I think #send should not be able to call private methods (from a proper
OO perspective, not neccessarily mine ;-), but it should be able to call
protected methods. Nevertheless, I think deciding whether a method
should be declared as protected or private is not always easy, and I
would not matter if there were only "protected" methods in Ruby (which
means that they have to be called with "self" as receiver, regardless of
the class they were defined). Of course there are for sure many
situations where you'd want to have private methods.


What you want is probably this:

class Object
def send(id, *args, &block)
if private_methods.include?(id.to_s)
raise "private method `#{ id } called for #{ self }"
end
__send__(id, *args, &block)
end
end

That's the good thing with Ruby. Without the current behaviour of
__send__ (or send), you could not implement what currently is possible
(call private methods).

Regards,

Michael
 
T

trans. (T. Onoma)

It goes both ways, you need a solid foundation to build on, agreed, but you
also need flexibility across the board. What separates private? Is it a
road-block or a sign-post? What's a sign-post going to do? Well, it will
_deter_. If that is a goal then perhaps a 'deter' directive is in order. On
the otherhand, if there are things necessarily private, does it indicate a
flaw in design? Is it rightful for Classes to have local namespace?

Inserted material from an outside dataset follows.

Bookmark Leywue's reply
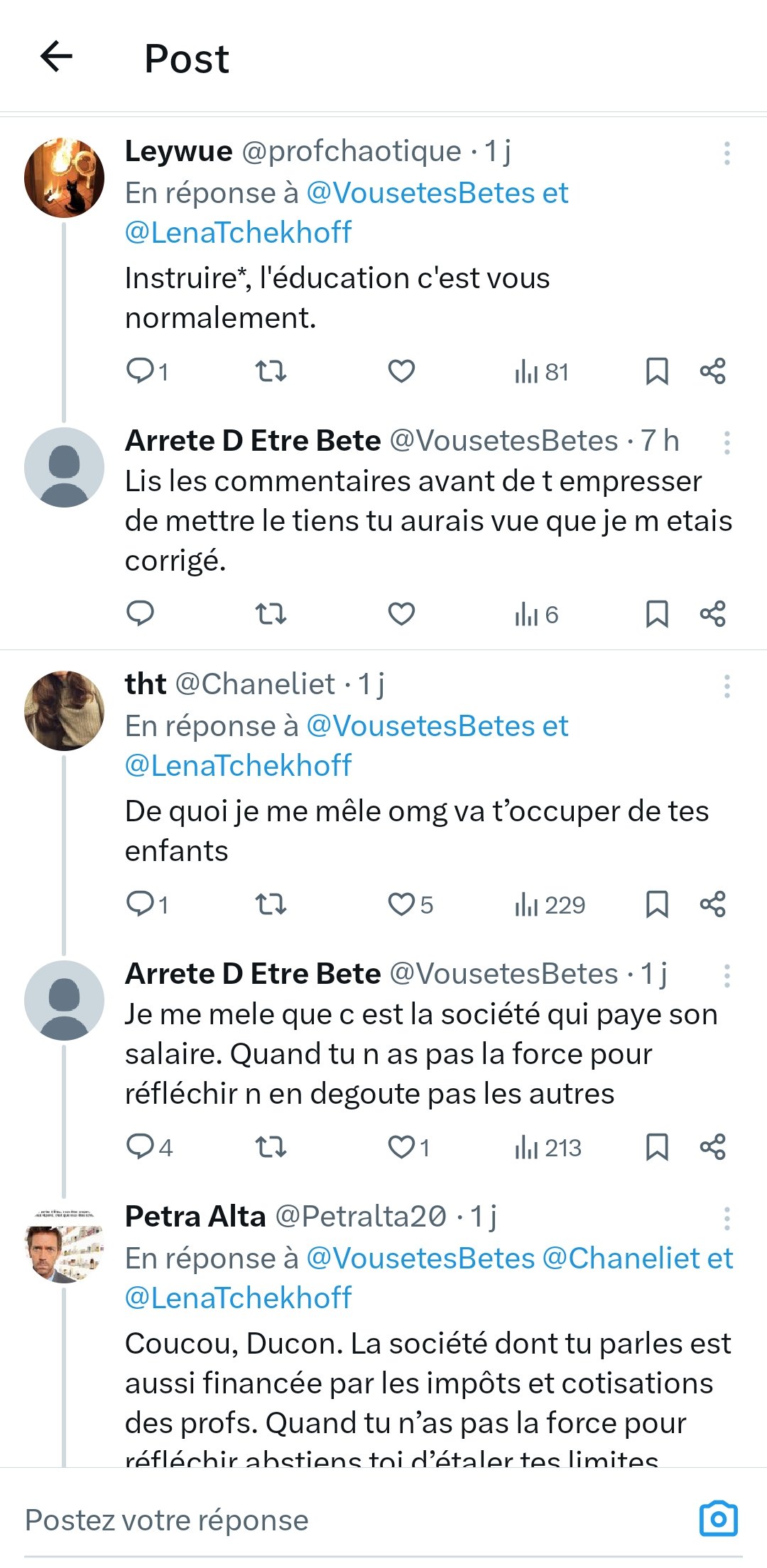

Or you could just say screw it and just reduce them to what they are, a Scope.
A Scope is just a callable container, a scope can be public, private,
protected, or deterred (and passive vs. active, see aop). Any one up for a

public class String
end

%String{This is a new string}

or,

String("This is a new string")

or Classicaly,

String.new("This is a new string")

I believe it is things like this that Rails is teaching, but David has better
words... http://rubyonrails.org

T.

P.S.
Hmm... I wonder how fast Ruby method lookup would be if it was in a Database.
Then I could access through a marginally distinct map of nomenclature.
 
G

Glenn Parker

Brian said:
Then I would just have the
interpreter do a #send with whatever the user typed in, and let
#method_missing handle the "I don't understand what you mean" type
messages.

I expect this would be a fairly easy system to compromise. Think of all
the cross-scripting hacks that web developers have to guard against
today, hence the tainted concept. If you really trust your users, or if
you don't care what happens to your computer, then OK. Otherwise, you
should maintain strict isolation between user input and executable code.